Aber, um frei nach Herbert Grönemeyer zu fragen: Wann ist der Mann eine Memme? Das weiß selbst eine Obermemme wie Reuschenbach nicht so genau. Warmherzig muss sie sein, ehrlich und über Gefühle sprechen können. Die Realität, das erlebt auch der 38-jährige Geschäftsführer einer Bauträgerfirma, sieht oft anders aus: «Vor allem im Beruf gilt es für Männer, die harte Machofassade zu wahren.» Dafür dürfen sie im Verein ihre weiche Seite zeigen, zu ihren Schwächen stehen und es menscheln lassen.

So wie Thomas, der vor Jahren aus Berlin zugezogen ist und nach einem gescheiterten Versuch künftig einen großen Bogen um den traurigen Ehehafen machen will.
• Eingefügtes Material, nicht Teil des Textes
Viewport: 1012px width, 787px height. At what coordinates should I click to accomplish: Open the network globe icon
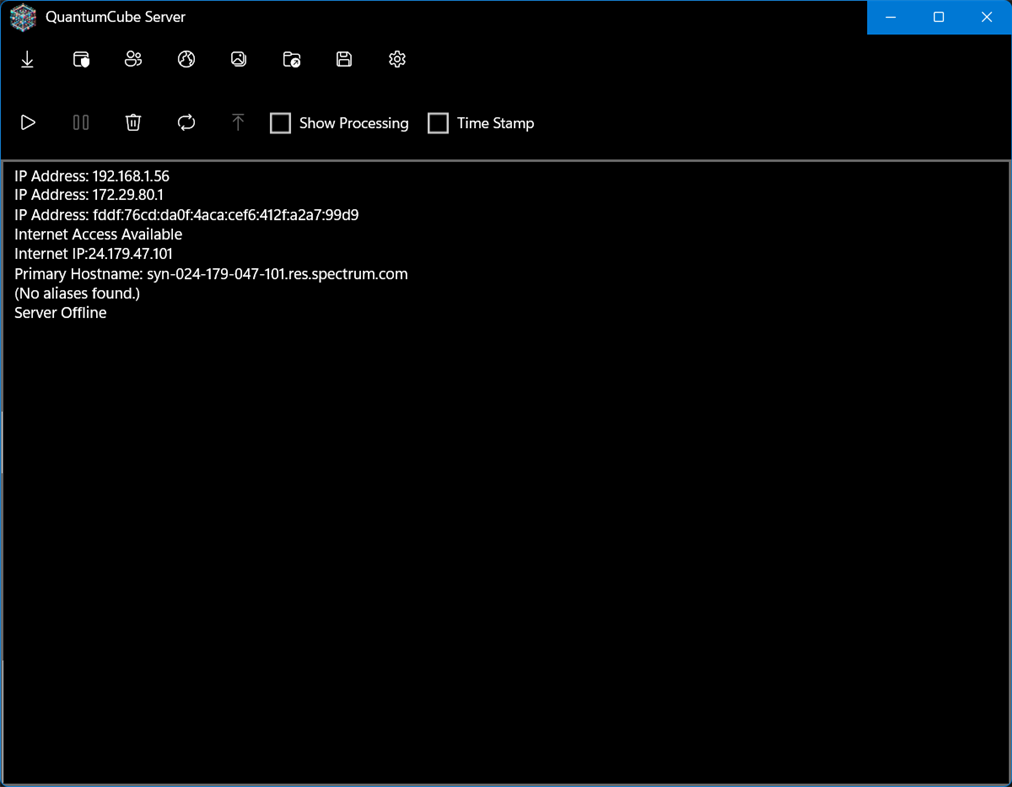186,59

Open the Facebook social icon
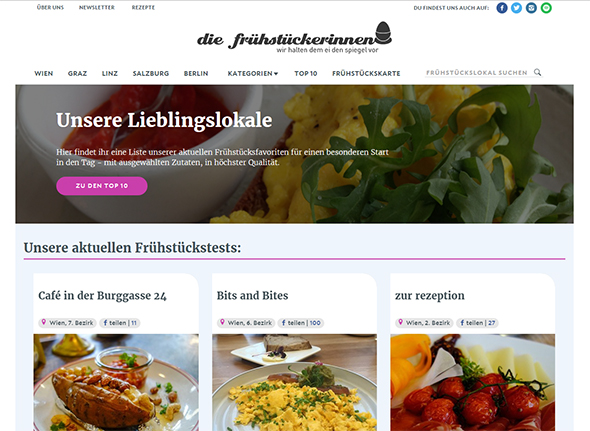502,8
Vor einiger Zeit ging er als selbstständiger Unternehmer pleite. In den Memmen fand er verständnisvolle Zuhörer, vor ihnen konnte er seinen Tränen freien Lauf lassen.
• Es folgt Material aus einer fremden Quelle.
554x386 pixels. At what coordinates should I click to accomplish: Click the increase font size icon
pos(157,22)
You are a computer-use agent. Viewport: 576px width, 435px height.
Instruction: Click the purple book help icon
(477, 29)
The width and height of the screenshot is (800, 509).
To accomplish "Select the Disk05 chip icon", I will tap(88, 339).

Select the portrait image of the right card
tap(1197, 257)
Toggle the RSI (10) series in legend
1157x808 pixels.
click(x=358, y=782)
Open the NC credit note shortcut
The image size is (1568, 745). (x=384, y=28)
Anfangs wurden die Ludwigsburger Memmen belächelt. Aber inzwischen sind sie zu einer festen Institution in der Stadt geworden, mischen bei vielen Festen mit, engagieren sich für soziale Zwecke und bekommen viel Lob – vor allem von Frauen, die immer wieder fragen, «ob sie ihren Mann gleich hier lassen können, damit er ein wenig verständnisvoller wird», sagt Reuschenbach.

Dass er und seine Stammtisch-Brüder vom anderen Ufer sind, weist der Schwabe von sich. «Das ist ein gängiges Vorurteil», klagt er. Dabei hat Memme zu sein nichts damit zu tun, besonders weiblich zu sein oder einer bestimmten «sexuellen Richtung» anzugehören. Nahezu alle Memmen des Vereins sind verheiratet und zum Teil mehrfache Väter. «Frauen fliegen auf Memmen», sagt Reuschenbach, der allerdings schon seit zwölf Jahren vergeben ist und zwei Kinder hat.

Machos haben beim weiblichen Geschlecht schon lange keine Chance mehr, sagt der Ludwigsburger. «Frauen suchen was Tiefgründiges.» Das könnten sie nach Meinung Reuschenbachs in jedem Mann finden; es liege nur an den Männern, ihre weiche Seite auszuleben.  «In Wahrheit», so seine Überzeugung, «steckt in jedem Mann eine Memme.»

Und ein bisschen Macho steckt auch in jedem Mann. Auch in Jörg Reuschenbach. Fürs Bügeln ist er nämlich gar nicht zu gewinnen, diese unangenehme Arbeit überlässt er lieber seiner Frau.